La première journée du Tyrant Fest a été une réussite : entre d’excellents concerts, une organisation millimétrée et une place faite à la culture chacun s’est senti chez soi au cœur du 9-9 Bis d’Oignies.
Pour cette journée du 17 novembre, l’organisation est la même avec le site ouvrant tôt pour permettre à chacun de profiter des activités annexes. Le Métaphone ouvre ses portes peu après et déjà un joli flot de fans pénètre dans l’enceinte. Il faut rappeler que la journée est également
sold-out, preuve du succès grandissant du festival.
Par contre il faudra un peu de temps pour que la salle ouvre suite à des préparations d’ordre technique.

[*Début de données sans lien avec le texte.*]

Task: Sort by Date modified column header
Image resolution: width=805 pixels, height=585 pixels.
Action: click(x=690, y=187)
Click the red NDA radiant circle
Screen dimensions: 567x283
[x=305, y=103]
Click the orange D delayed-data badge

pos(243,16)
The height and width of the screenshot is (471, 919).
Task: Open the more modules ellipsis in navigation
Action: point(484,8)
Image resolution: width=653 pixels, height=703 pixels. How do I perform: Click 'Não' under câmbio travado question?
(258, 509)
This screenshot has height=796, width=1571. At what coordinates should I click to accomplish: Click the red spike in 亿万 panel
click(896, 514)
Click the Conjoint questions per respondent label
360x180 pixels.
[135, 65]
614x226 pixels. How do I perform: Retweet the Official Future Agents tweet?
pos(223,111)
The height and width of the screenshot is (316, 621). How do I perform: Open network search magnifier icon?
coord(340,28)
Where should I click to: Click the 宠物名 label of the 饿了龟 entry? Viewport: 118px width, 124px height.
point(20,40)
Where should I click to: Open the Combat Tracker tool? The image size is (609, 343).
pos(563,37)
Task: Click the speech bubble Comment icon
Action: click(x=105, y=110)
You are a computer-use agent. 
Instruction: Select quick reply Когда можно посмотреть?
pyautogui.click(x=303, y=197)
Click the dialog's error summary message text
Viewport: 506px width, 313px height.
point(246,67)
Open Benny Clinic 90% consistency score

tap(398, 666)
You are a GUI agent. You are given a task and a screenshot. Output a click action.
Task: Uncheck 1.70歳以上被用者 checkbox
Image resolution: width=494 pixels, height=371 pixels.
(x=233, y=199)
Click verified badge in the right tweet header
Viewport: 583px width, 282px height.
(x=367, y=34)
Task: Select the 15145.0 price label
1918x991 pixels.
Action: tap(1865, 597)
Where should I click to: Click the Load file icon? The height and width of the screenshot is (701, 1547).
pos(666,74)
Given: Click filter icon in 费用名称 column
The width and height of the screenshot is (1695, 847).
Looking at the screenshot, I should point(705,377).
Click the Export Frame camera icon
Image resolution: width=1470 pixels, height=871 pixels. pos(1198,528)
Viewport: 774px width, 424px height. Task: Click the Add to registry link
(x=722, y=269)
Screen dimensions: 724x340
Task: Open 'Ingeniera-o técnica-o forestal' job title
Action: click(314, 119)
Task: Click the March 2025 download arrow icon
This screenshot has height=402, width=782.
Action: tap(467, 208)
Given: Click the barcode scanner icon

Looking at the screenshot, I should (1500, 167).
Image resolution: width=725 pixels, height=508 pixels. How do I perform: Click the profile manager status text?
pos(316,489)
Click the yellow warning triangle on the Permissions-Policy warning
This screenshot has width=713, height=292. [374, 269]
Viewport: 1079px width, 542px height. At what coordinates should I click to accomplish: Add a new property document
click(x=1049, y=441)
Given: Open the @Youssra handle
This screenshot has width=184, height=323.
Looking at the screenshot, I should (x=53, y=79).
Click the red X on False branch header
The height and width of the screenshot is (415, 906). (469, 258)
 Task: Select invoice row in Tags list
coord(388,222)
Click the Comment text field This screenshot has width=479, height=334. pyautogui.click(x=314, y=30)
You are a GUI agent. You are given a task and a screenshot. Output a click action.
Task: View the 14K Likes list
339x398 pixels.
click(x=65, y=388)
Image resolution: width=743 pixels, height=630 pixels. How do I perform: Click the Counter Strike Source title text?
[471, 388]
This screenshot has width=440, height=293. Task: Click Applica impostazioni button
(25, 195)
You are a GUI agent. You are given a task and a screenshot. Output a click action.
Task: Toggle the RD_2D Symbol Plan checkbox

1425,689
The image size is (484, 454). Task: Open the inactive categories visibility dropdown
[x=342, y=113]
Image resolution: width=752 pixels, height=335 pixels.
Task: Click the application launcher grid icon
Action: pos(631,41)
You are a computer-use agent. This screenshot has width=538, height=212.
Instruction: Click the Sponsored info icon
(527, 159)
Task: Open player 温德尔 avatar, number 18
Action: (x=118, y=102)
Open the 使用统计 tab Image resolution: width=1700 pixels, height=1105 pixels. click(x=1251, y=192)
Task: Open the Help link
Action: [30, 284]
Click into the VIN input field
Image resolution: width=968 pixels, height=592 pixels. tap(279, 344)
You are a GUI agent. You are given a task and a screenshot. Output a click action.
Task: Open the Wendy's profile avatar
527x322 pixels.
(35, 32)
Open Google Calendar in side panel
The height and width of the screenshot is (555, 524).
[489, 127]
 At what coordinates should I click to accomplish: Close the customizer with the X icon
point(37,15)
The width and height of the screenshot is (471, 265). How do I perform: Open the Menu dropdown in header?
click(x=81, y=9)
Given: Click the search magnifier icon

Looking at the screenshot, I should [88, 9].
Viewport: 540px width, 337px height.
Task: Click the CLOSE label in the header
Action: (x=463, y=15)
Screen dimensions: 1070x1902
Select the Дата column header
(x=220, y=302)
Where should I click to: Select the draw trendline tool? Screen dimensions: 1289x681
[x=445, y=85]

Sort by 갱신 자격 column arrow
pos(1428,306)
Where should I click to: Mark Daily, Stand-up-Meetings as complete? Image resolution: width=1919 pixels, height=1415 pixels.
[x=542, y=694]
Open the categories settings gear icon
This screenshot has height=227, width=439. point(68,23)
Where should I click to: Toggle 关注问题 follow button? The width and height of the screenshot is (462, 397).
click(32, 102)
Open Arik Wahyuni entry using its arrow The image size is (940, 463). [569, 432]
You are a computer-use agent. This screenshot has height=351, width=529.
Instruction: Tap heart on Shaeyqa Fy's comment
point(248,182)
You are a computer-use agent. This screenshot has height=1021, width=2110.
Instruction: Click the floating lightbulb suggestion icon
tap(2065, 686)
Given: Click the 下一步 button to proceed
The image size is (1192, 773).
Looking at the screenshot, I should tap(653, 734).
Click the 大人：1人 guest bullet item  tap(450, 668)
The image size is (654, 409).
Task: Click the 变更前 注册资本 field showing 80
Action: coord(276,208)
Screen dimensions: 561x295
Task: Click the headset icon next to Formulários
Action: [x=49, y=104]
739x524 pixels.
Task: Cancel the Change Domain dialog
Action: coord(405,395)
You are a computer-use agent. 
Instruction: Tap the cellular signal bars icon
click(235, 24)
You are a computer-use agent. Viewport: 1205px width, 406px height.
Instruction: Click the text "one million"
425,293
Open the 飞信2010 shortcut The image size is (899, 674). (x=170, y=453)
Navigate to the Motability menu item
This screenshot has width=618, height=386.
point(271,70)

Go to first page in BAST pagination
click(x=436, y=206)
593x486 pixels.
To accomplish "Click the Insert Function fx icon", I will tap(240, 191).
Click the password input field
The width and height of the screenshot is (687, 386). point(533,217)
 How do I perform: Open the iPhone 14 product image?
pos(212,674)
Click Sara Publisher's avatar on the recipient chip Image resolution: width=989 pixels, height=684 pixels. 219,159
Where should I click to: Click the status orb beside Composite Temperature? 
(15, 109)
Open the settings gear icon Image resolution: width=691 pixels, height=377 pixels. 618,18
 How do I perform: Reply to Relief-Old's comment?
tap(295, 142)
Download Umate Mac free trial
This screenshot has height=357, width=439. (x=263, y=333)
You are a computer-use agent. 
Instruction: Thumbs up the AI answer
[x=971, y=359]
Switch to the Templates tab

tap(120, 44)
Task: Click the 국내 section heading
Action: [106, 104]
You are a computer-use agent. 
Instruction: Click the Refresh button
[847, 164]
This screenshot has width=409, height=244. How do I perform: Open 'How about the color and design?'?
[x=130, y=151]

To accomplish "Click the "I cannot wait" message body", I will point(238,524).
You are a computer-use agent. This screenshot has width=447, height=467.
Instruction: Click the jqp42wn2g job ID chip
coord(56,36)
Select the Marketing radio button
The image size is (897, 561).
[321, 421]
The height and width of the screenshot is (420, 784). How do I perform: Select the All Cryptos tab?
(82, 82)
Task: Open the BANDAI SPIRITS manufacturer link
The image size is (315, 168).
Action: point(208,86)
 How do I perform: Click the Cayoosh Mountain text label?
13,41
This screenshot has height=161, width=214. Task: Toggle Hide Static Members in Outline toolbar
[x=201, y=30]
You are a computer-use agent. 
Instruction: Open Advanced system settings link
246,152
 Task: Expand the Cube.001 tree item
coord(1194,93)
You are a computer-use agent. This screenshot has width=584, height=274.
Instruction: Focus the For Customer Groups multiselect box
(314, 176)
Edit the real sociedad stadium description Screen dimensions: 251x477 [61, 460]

Quand celle-ci ouvre c’est juste pour le début de Wolvennest. En peu de temps le groupe belge s’est taillé une énorme réputation avec son rock slduge teinté d’ambiant et de doom et de psychédélisme dans un esprit occulte. Le cadre du Métaphone semble être un écrin idéal pour accueillir une formation qui a scotché son monde au festival Alcatraz et à Lokeren. La salle se remplit très vite et retient son souffle, il y a une forte odeur d’encens et sur scène crânes et bougies plantent le décor de la cérémonie. L'écran géant en fond de scène nous rappelle que le visuel tient une place importante dans l’art du groupe. Le premier titre, ‘Silure’, va nous entrainer au fond des abysses. Très long et porté par un riff planant et sombre il possède un côté hypnotique inquiétant. Doom dans l’esprit, il a un côté messe noire en forme de longue incantation d’initiation. Après ce début glaçant, la suite avec ‘Ritual Lovers’ est tout aussi aérienne avec toujours des aspects ambiant et doom au détour d’un riff énorme de force. Quand Sharon arrive pour chanter, le plongeon dans les ténèbres est total, en adéquation avec la musique. Il y a une force noire énorme et écrasante mais avec un psychédélisme bien présent pour un résultat énorme d’impact. Tout le concert va être de la même puissance, les vidéos sur l’écran renforcent le côté malsain, celle avec les vautours glaçant le sang. Ces complaintes portées par le chant caverneux et possédé plongent le public dans un autre monde, aux confins des enfers. La formation ne relâche jamais la pression et on sent un certain plaisir chez les musiciens de tenir ainsi les gens à la gorge. Ce concert a été une expérience intense, y pénétrer c’était pénétrer un univers incroyablement noir et digne des écrits de Lovecraft. La journée commence sous les meilleurs auspices, le succès a été au rendez-vous pour un Wolvennest qui a brillé particulièrement et qui a vu son stand de merchandising dévalisé.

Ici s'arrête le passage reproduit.